■ **Tasks to complete**:
A) In the repository README:
(i) What Python version does the conda environment use?
(ii) Which two corpora was multilingual BERT trained on?
(iii) What file format does the configuration file for each experiment use?
B) Could you repeat the repository README word for word, starting at "pip install -r" and ending at "paths and hyper-parameters."?

Skip to content

juanmc2005/ContinualNLU

Repository files navigation

Analyzing BERT Cross-lingual Transfer Capabilities in Continual Sequence Labeling

Companion repository for the paper "Analyzing BERT Cross-lingual Transfer Capabilities in Continual Sequence Labeling".

This project contains all the scripts and information needed to reproduce the experiments presented in the paper.

Citation

@inproceedings{coria-etal-2022-analyzing,
    title = "Analyzing {BERT} Cross-lingual Transfer Capabilities in Continual Sequence Labeling",
    author = "Coria, Juan Manuel  and
      Veron, Mathilde  and
      Ghannay, Sahar  and
      Bernard, Guillaume  and
      Bredin, Herv{\'e}  and
      Galibert, Olivier  and
      Rosset, Sophie",
    booktitle = "Proceedings of the First Workshop on Performance and Interpretability Evaluations of Multimodal, Multipurpose, Massive-Scale Models",
    month = oct,
    year = "2022",
    address = "Virtual",
    publisher = "International Conference on Computational Linguistics",
    url = "https://aclanthology.org/2022.mmmpie-1.3",
    pages = "15--25",
    abstract = "Knowledge transfer between neural language models is a widely used technique that has proven to improve performance in a multitude of natural language tasks, in particular with the recent rise of large pre-trained language models like BERT. Similarly, high cross-lingual transfer has been shown to occur in multilingual language models. Hence, it is of great importance to better understand this phenomenon as well as its limits. While most studies about cross-lingual transfer focus on training on independent and identically distributed (i.e. i.i.d.) samples, in this paper we study cross-lingual transfer in a continual learning setting on two sequence labeling tasks: slot-filling and named entity recognition. We investigate this by training multilingual BERT on sequences of 9 languages, one language at a time, on the MultiATIS++ and MultiCoNER corpora. Our first findings are that forward transfer between languages is retained although forgetting is present. Additional experiments show that lost performance can be recovered with as little as a single training epoch even if forgetting was high, which can be explained by a progressive shift of model parameters towards a better multilingual initialization. We also find that commonly used metrics might be insufficient to assess continual learning performance.",
}

Installation

  1. Create conda environment:
conda create -n ctcnlu python=3.8
conda activate ctcnlu
  1. Install PyTorch (>=1.7.1) following the instructions of the docs

  2. Install dependencies:

pip install -r requirements.txt

Requirements

Configuration file

Each experiment needs a YAML configuration file including various paths and hyper-parameters.

example_config.yml is an example of a configuration file.

Dataset

To run the experiment you need to download the MultiATIS++ dataset. Information about the dataset and how to download it can be found on this github page.

After downloading the dataset, the path to the directory containing the train, dev, test splits of each language (e.g. train_EN.tsv) has to be indicated in the configuration file:

dataset:
  # Path to TSV files for train, dev and test
  path: '/path/to/tsv/files'

Offline mode (no internet connection)

Entries for locating words and elements

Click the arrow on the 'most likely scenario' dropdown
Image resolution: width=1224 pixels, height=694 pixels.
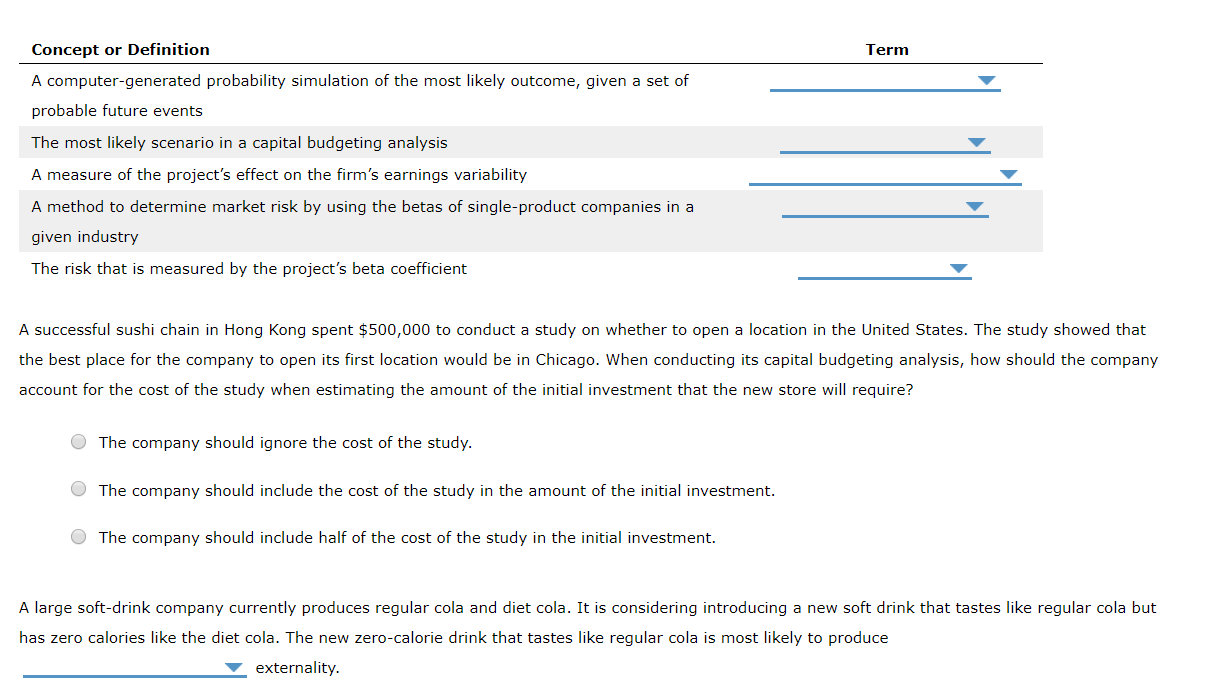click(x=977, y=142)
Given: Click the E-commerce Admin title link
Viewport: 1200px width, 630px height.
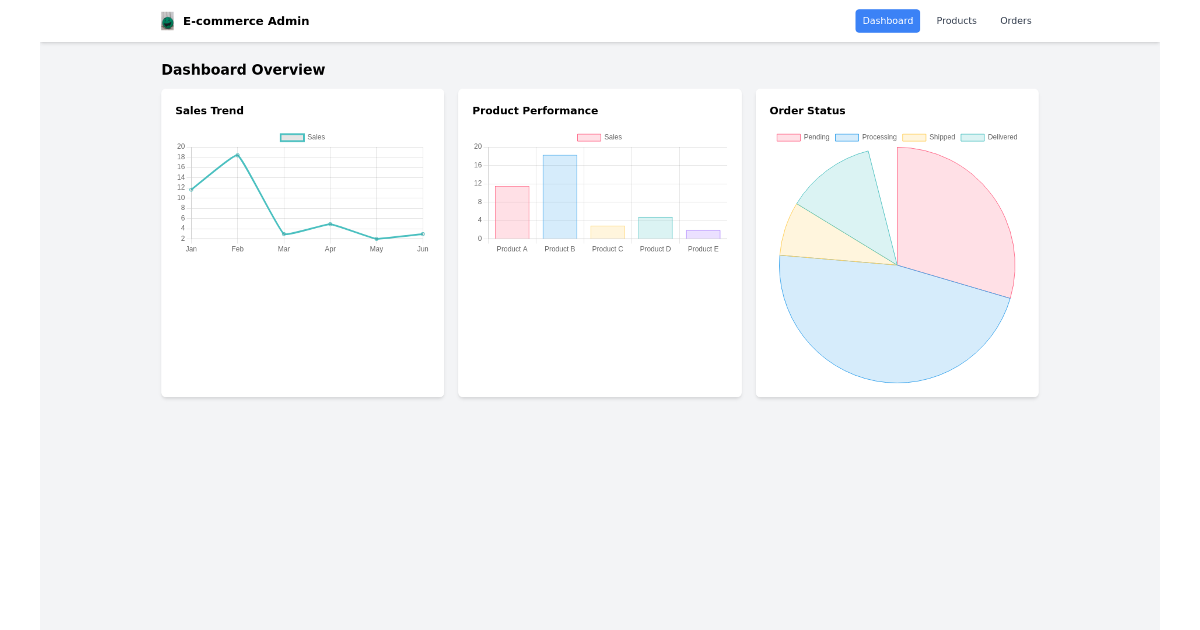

■ **The solutions**:
A)
(i) Python 3.8
(ii) MultiATIS++ and MultiCoNER
(iii) YAML

B)
pip install -r requirements.txt

Requirements

Configuration file

Each experiment needs a YAML configuration file including various paths and hyper-parameters.